As can be seen from Fig. 4A, for the NFBLEB system, a small adaptation error can be maintained with respect to changes of many parameters, with the exception of nBB. We zoomed in those parameter changes that resulted in small adaptation errors (grey region in Fig. 4A, which is shown on the right on a different scale). The most efficient parameters for tuning the response are τA and vA. The decrease of τA and vA decrease C, but also decrease the inhibitor B. The weaker inhibition from node B after the input change leaves more time for node C to increase transiently, thus contributes to a larger response. The second best group is τB, vB and KAC. Decreasing τB or vB leads to a decrease in B, while an increase of KAC slows down the signal transmission from node A to C and decreases B at the beginning. Through the decrease of B, these perturbations leave more time for the output to transiently increase and thus contribute to a larger response. The Hill coefficients can also alter the response by changing the reaction dynamics. For example, the increase of nAC speeds up the transient increase of C, thus contributes to an increase of response. However, the Hill coefficient group shows weaker tunability than the other two groups. In summary, in this specific system, the concentration of the inhibitor B is sensitive to tune for the response. We rank the efficiency of tuning the response among parameter groups: KAC > KCB > KBC; τA > τB > τC (v and τ have similar effects). The more upstream in the signaling feedback loop, the more efficient to tune the response (In the loop A ->C->B->C, A is the first to receive the signal, B is the second one, C is the last one that needs to integrate A and B).
In Fig. 4B, for the IFFLIP system, a small adaptation error cannot be maintained with respect to changes of many parameters. We also zoomed in those parameter changes with relative smaller adaptation error for the IFFLIP system (grey region in Fig. 4B). The Hill coefficient group performs the worst because they should satisfy certain relationship mentioned in the previous section. Not all the transcriptional thresholds tolerate poorly in the perturbations, although they are all required to work in certain regions. Among them, KBC is a potential adjuster that can maintain a small adaptation error and tune the response.
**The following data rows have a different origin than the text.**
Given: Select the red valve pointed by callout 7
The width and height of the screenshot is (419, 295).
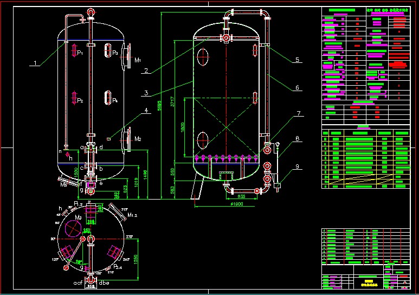Looking at the screenshot, I should 267,148.
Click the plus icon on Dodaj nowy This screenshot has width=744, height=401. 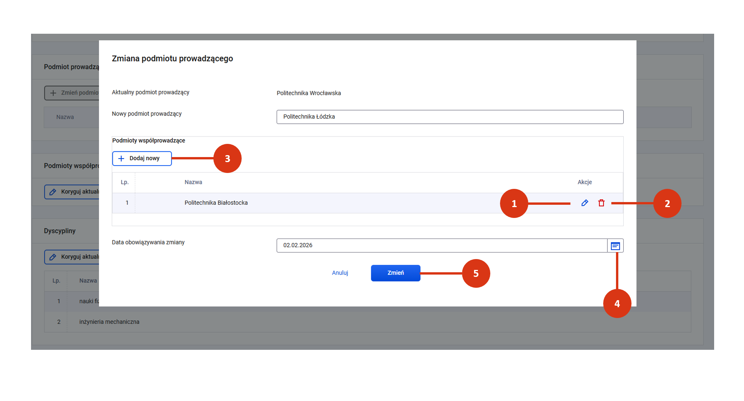tap(121, 159)
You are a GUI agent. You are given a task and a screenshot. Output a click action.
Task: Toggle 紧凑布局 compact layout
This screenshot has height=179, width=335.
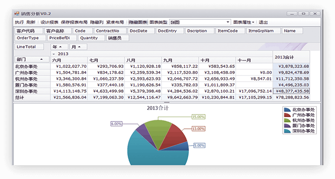tap(115, 22)
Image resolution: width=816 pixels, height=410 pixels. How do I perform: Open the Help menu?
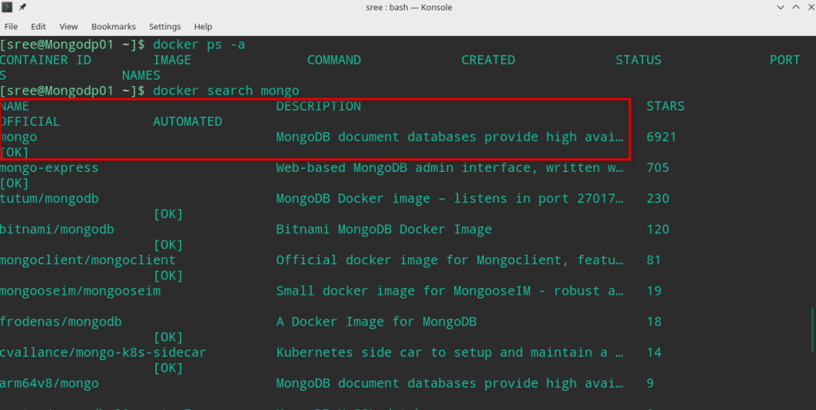(x=203, y=26)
The decrease of KBC speeds up B’s activation on C and thus promote C’s transient increase (and vice versa). Meanwhile, owing to the inhibition by node A, B always maintains at low concentration, so it is easy for B to work with B ≪ KBC, which contributes to the tolerance of parameter perturbation for KBC. The basic dynamic parameters, especially τB, vB, τC and vC are efficient for tuning the response. Larger τB or vB increases B, thus B waits for longer time to be inhibited by A till it reaches a low concentration and cannot activate node C. It leaves more time for C to transiently increase and leads to a larger response. vA and τA behave poorly with perturbations at maintaining a small adaptation error, because A needs to satisfy both A ≫ KAB (as an inhibitor of node B) and A ≪ KAC (as an activator of node C). In summary, fewer parameters in the IFFLIP systems performed well at tuning the response than the NFBLEB system. The Hill coefficient group is the worst option to tune. Tuning the binding affinity of TF B of gene C, or changing the half-lives or maximal transcriptional rate of protein B and C can improve the IFFLIP system’s response.
The Roles of Transcription Logic
When a node is transcriptionally regulated by more than one link, different transcription logics have different mathematical forms, which may have different consequences on the topological requirement for adaptation. Following the theoretical analysis, we derived the minimal design table with three transcriptional logics (Fig. 5). Every minimal topology is labeled with yellow, pink and green tags representing its feasibility in AND, AND&OR, and Competitive Inhibition logics, respectively. There are 12 NFBLs and 4 IFFLs in total, but not all of them are feasible for all logics.
For the NFBL family, there is one common feature that all NFBLs have an auto-activation of the buffer node B working with B ≪ KBB and nBB = 1.12 NFBLs are all capable of achieving perfect adaptation with the AND logic. For the AND&OR and Competitive Inhibition logics, no activation on node B other than the auto-activation is allowed. This is because with these logics (Fig. 1B), it is hard to factor out variable B with two or more activation terms in the B-equation. For the Competitive Inhibition logic, the requirement that each node should have at least one activator (Fig. 1B) further reduces the number of feasible topologies.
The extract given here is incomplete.